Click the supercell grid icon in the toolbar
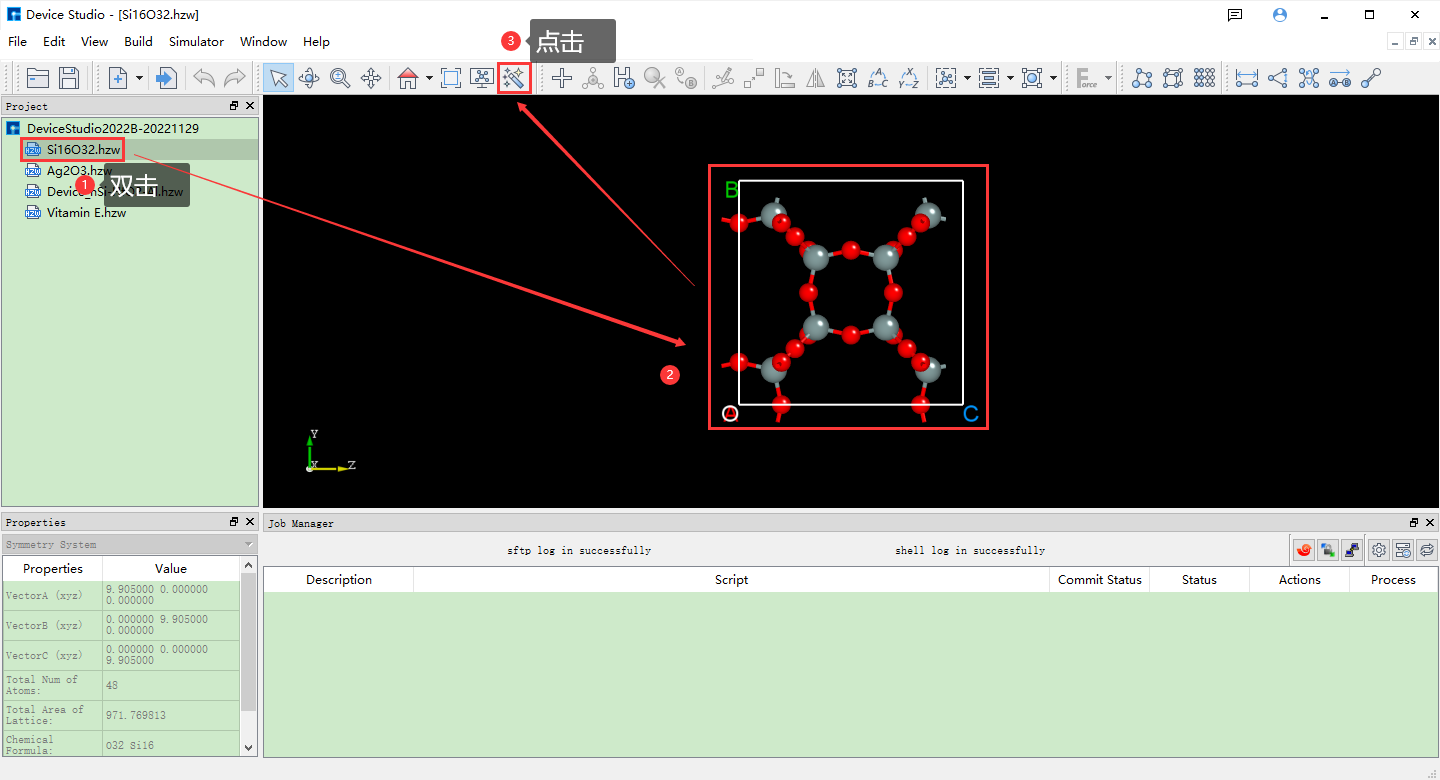The height and width of the screenshot is (780, 1440). point(1204,77)
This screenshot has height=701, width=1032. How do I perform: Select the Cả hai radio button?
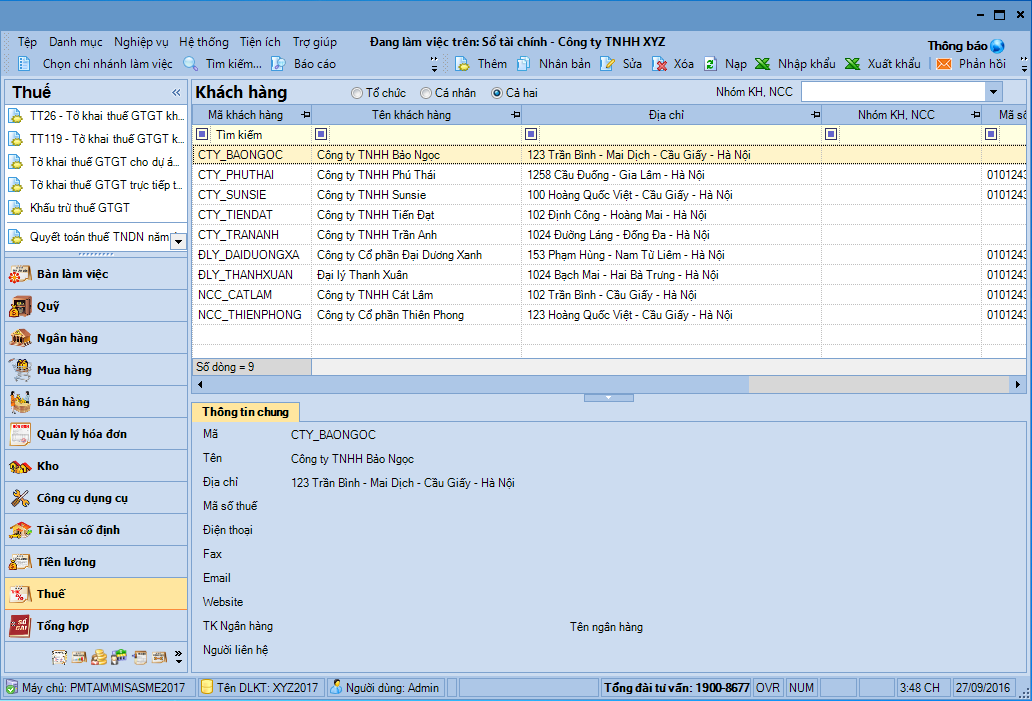pos(497,93)
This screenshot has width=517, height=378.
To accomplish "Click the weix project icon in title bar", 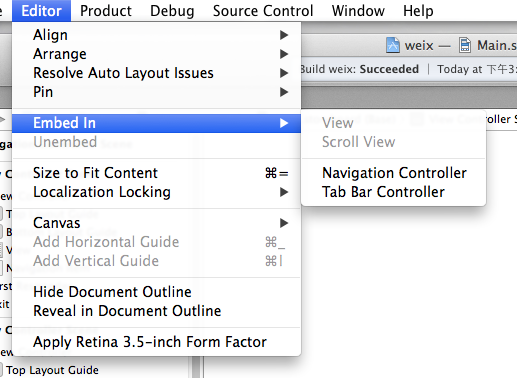I will pos(393,45).
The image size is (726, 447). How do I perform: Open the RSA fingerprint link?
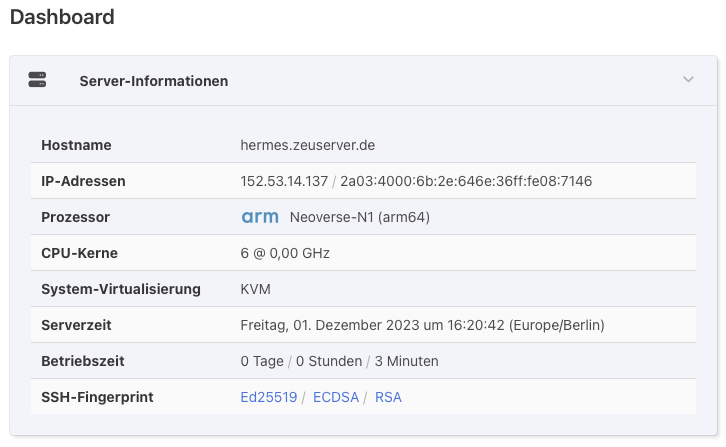point(388,397)
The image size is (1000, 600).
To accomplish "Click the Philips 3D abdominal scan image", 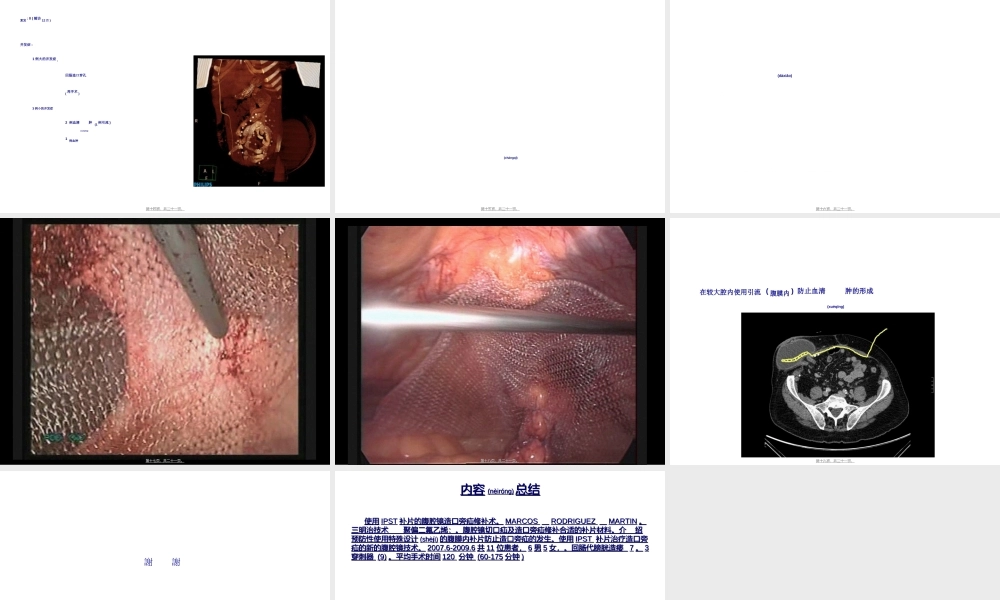I will [259, 120].
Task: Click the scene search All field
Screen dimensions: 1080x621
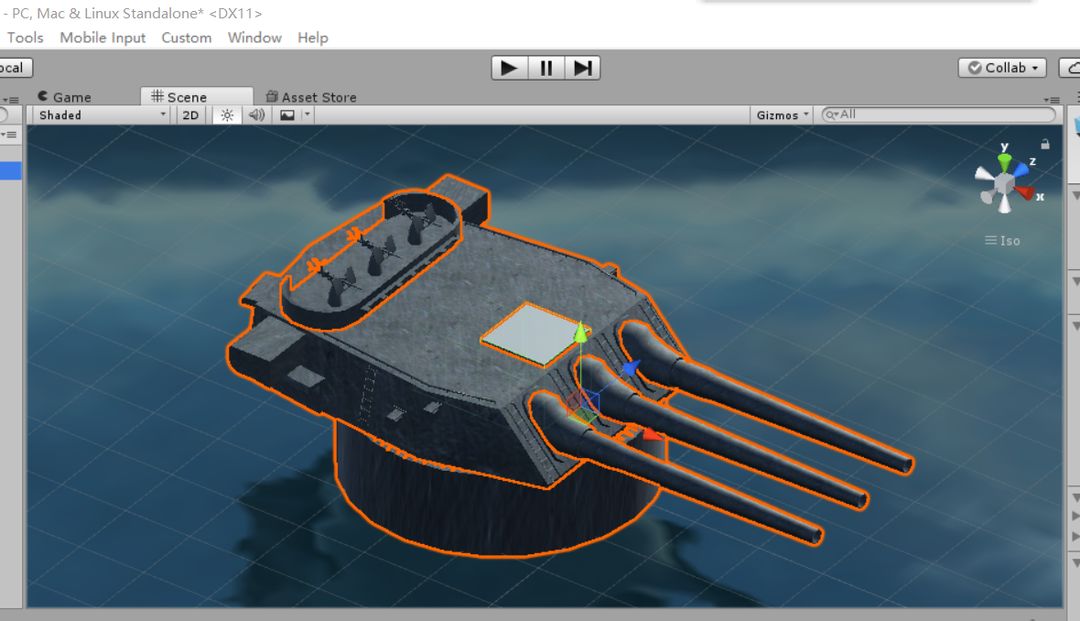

◆ ◆ ◆ ◆

*WORK TASK*: An exact copy is needed of every line from the one holding "Task: Click the scene search All field" to the end of the entries above, both ends kept and each picture dropped.

*RESULT OF THIS EXERCISE*:
Task: Click the scene search All field
Screen dimensions: 1080x621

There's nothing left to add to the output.